Saturday, December 27, 2008

Dorfman On Pinter

When Pinter died, I couldn't find anything cogent to say. I enjoyed some of his plays, and others were frankly not that boring--granted, I haven't seen any of them staged (except scenes from Betrayal), but the only one which on the page really sparked my interest was The Birthday Party. Still, my personal interest nonwithstanding, I wouldn't say he's overrated or that he doesn't deserve his position in the Anglo-Saxon canon... just that he's not my cup of tea.

That didn't seem like much worth remarking at the time, but now I mention it because there's a much more fitting eulogy of him that you should read, (via The Playgoer) by Ariel Dorfman who wrote Death And The Maiden:

...all of these lessons in dramatic craftsmanship pale next to what he taught me about human existence and about -- dare I say the word? -- politics.

From that very first play, I felt that Harold Pinter was unfolding a world that was deeply political. Not in the overt sense (as would happen later, beginning in the early '80s, in several of his dramas) that his creatures were affected by who governed them, whether this or that man controlled the army or gave orders to the police. No, these figments of Pinter's psyche, at least back in the '60s, did not care to dispute the public arena, were uninterested in changing the world for better or for worse. They were, on the contrary, sad citizens of intimacy, obsessed only with their own survival.

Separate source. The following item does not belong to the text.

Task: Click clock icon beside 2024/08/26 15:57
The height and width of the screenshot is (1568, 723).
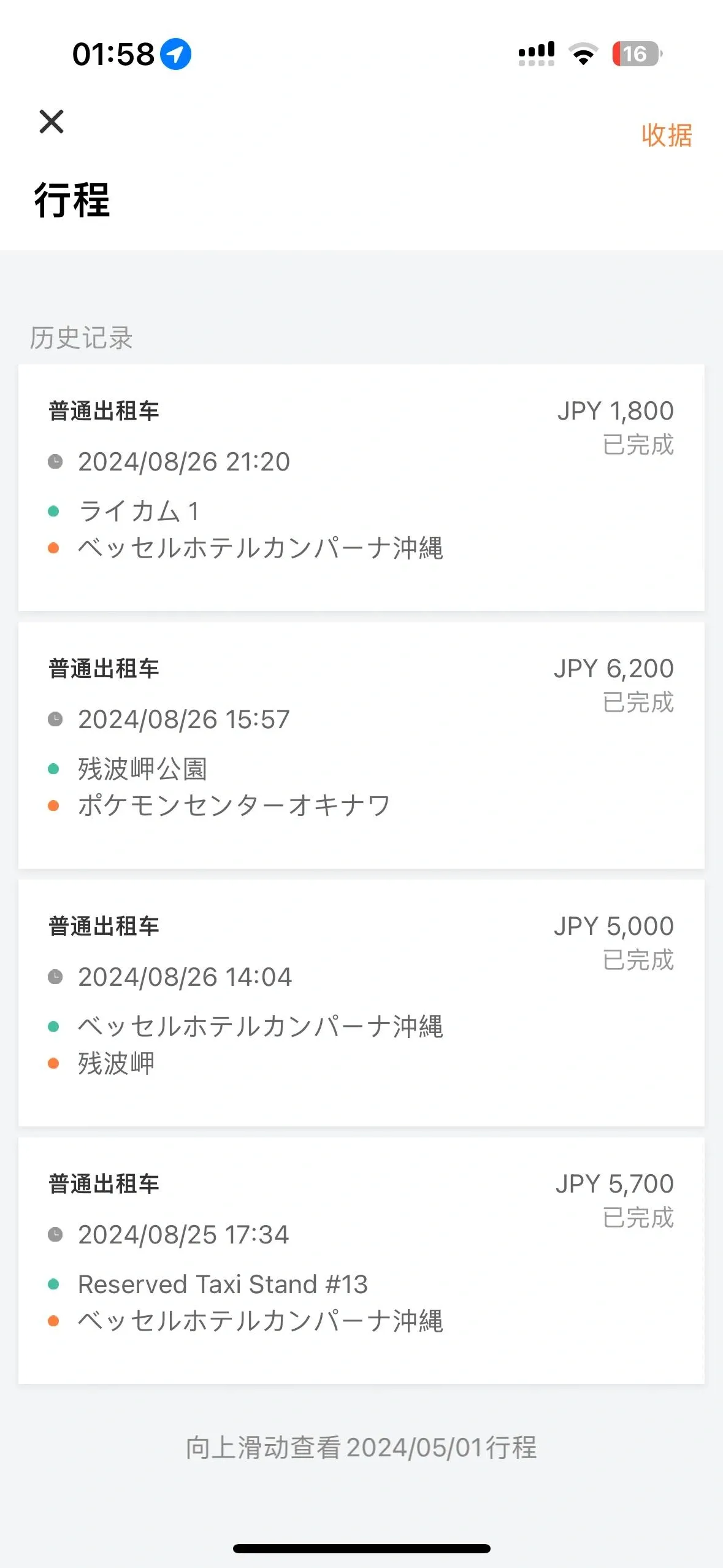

And yet, by trapping us inside the lives of those men and women, Pinter was revealing the many gradations and degradations of power with a starkness I had not noticed before in other authors who were supposedly dedicated to examining or denouncing contingent politics. All power, all domination and liberation started there, he seemed to be saying, in those claustrophobic rooms where each word counts, each slight utterance needs to be accounted for, is paid for in some secret currency of hope or suffering. You want to free the world, humanity, from oppression? Look inside, look sideways, look at the hidden violence of language. Never forget that it is in language where the other parallel violence, the cruelty exercised on the body, originates.

Two men waiting in a basement to kill somebody [The Dumbwaiter]. An old tramp laying claim to a derelict room [The Caretaker]. A birthday celebration interrupted by intruders [The Birthday Party]. A woman afraid of being evicted [The Room]. A son who comes home to his dysfunctional family accompanied by an enigmatic wife [The Homecoming]. Primal scenes of betrayal that could be transpiring anywhere on our planet, embodiments of a vast and disquieting landscape of dread, the precarious condition inhabited by most of contemporary humanity, the neglected narrative of the 20th century.

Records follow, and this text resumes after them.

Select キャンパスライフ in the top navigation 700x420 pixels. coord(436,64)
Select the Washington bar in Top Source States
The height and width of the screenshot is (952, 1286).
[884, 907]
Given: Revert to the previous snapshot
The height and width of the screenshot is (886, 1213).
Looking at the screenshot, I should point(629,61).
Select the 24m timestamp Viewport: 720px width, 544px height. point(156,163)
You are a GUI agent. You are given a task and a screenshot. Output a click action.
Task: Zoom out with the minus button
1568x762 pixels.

What Dorfman (who knows a thing or two about politics, oppression, etc.) is putting his finger on is what I like about The Birthday Party and am less enamored of in his other plays: this incredible sense of necessity in each line. It is very easy to speak; it is difficult to make each word count. Of late, I continually discover the quality of babbling in some of my plays--in many plays--and my most successful playwriting experiences have been when I attempt to write a play with no words (I always fail, but that attempt and failure is what creates only the words which are necessary).

What I went to the Czech Republic to try and find was a theater where every word said and every thought examined was desperate and necessary, because in a country which suffers censorship and oppression, nobody would dare say the words that aren't necessary unless they have the political sanction. So whereas the politically sanctioned theater is babble with nothing in its core, the illegal theater is stripped of everything pointless, and becomes a sharply defined play. It becomes minimalist--not as a thought experiment, but from the necessity of minimalism. Since minimalism is a favorite form of mine to explore, I wanted to see its wellsprings: why someone must be minimalist, and what that world was like.

Unfortunately, the Czech Republic failed to preserve such a state--if such an idyllic minimalist world ever truly existed--and I never worked up the courage to risk a journey into Belarus (the only place in Europe where such a state of oppression can still be found).

The necessary oppression can be found in some of the great minimal works, though. If you read Beckett, you find them in that state of minimalizing oppression: not an oppression due to tyrant (arguably, one might posit Godot in that position, but his absence makes that weak), but an oppression due to circumstance. They are oppressed by Waiting itself. So too are Ham and Clov oppressed by their circumstances in Endgame; and that oppression is in all of Pinter's plays. I'm currently working on expanding my project (at the time titled "The End") for the Experimental Theater Wing, and that was my experiment: the create the oppressive scenario that should stifle all language.

What Pinter discovered, and Dorfman discovered, and Beckett and I discover too is that no matter what the oppression, some spark of life fights that oppressive death until the last moment possible--and that spark of life is what is important, what we're trying to explore, and delve into.